Description of the task. Would you go through the records below and copy each line with the string "computer"?

Records excerpted from a collection.
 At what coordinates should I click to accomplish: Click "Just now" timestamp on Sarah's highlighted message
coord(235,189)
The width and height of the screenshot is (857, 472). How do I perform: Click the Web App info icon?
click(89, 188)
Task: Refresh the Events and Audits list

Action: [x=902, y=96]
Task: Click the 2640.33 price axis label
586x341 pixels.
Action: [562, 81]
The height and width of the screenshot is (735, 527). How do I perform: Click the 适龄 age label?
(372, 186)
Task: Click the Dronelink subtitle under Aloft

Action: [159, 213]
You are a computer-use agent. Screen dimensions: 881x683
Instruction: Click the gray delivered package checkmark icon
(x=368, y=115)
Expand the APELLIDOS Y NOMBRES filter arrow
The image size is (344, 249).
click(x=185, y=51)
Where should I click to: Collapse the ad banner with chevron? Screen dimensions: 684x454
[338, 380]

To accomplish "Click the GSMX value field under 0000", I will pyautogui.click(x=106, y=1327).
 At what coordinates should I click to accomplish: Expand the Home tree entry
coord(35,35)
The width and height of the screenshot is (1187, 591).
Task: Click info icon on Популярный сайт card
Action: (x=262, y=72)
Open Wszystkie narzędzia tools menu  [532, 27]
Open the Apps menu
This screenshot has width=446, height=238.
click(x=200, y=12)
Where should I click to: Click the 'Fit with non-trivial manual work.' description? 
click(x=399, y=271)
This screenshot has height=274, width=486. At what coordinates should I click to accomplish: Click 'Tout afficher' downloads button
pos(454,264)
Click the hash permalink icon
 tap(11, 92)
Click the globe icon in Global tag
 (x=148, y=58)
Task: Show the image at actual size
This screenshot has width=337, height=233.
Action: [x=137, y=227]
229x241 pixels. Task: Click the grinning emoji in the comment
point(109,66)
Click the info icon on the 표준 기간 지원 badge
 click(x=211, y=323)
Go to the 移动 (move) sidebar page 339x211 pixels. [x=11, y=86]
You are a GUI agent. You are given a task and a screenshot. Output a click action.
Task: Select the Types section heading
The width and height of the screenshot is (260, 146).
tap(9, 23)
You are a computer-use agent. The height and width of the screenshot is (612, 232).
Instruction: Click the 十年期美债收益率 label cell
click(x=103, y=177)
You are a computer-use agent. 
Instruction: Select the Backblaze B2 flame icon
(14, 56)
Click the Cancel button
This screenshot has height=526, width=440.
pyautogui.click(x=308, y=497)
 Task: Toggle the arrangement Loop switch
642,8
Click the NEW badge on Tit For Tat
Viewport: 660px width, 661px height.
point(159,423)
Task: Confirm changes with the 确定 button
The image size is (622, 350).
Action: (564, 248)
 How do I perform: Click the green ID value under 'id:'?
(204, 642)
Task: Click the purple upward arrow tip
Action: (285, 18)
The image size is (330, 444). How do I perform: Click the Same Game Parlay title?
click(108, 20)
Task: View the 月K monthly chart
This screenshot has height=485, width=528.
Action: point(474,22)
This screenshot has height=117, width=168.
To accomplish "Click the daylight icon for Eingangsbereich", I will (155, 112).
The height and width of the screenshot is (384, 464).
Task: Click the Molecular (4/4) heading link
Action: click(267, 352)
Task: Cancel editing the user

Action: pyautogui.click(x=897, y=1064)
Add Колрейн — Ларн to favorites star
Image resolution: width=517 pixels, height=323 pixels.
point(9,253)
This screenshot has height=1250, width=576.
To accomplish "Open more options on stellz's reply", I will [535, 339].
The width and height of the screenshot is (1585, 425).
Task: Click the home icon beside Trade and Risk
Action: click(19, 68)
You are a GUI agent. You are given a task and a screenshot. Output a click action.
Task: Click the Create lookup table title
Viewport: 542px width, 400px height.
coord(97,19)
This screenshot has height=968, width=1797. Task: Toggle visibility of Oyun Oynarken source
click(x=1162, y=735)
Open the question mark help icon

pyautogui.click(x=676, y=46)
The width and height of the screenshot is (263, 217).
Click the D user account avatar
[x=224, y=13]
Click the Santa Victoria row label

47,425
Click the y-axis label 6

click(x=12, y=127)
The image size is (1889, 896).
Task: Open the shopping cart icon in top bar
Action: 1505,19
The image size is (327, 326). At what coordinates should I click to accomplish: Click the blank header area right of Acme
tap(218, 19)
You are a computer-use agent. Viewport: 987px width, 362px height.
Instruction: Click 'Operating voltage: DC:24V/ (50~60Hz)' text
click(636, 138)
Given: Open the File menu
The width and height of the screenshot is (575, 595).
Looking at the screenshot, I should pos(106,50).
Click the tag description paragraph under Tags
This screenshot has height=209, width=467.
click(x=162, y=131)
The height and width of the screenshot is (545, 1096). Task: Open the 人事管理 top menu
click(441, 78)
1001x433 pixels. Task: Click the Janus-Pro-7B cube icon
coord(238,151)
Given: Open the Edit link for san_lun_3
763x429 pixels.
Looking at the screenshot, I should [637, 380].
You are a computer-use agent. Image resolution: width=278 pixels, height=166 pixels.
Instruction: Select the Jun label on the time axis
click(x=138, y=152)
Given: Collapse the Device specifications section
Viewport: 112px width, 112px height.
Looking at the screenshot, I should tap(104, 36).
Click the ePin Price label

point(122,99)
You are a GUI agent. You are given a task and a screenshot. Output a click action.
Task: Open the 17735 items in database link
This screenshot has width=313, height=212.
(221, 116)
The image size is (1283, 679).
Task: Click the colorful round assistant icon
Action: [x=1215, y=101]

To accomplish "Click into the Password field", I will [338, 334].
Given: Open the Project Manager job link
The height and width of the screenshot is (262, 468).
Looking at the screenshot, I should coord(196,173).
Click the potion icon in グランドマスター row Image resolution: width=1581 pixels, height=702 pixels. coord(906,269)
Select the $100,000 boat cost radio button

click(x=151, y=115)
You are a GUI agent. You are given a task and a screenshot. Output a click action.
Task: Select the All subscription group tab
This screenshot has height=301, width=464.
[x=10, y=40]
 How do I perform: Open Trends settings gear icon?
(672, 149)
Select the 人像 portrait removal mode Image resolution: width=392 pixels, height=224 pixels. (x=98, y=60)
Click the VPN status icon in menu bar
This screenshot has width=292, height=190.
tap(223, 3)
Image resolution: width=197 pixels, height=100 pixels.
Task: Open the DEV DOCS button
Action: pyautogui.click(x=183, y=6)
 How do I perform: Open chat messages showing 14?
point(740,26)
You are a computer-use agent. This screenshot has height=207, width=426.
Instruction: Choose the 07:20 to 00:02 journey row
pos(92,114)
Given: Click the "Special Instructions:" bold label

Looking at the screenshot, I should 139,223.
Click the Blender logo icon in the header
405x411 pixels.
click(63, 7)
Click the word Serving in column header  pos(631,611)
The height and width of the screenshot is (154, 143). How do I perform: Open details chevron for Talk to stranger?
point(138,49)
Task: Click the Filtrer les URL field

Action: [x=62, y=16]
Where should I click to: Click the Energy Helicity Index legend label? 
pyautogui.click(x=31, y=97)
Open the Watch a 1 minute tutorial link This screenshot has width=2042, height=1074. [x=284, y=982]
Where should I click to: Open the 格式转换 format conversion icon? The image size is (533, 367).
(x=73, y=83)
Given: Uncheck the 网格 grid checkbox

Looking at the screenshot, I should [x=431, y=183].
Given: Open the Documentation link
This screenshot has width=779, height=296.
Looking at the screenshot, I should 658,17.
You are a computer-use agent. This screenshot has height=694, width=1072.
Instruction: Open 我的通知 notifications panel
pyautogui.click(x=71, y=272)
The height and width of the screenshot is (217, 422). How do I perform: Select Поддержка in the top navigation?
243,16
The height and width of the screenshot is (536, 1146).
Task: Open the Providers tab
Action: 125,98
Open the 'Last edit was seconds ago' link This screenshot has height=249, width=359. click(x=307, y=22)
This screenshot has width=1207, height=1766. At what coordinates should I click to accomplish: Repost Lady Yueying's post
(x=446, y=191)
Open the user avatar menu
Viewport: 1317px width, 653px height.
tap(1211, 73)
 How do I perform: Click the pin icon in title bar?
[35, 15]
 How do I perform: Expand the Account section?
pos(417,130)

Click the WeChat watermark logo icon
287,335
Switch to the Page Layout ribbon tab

Response area.
You are a computer-use agent. Screen dimensions: 881x683
You are a computer-use agent. The height and width of the screenshot is (612, 232).
You are a computer-use agent. 
You are a computer-use agent. Viewport: 987px width, 362px height.
You are a computer-use agent. Image resolution: width=278 pixels, height=166 pixels.
You are a computer-use agent. This screenshot has height=207, width=426.
You are a computer-use agent. This screenshot has height=694, width=1072.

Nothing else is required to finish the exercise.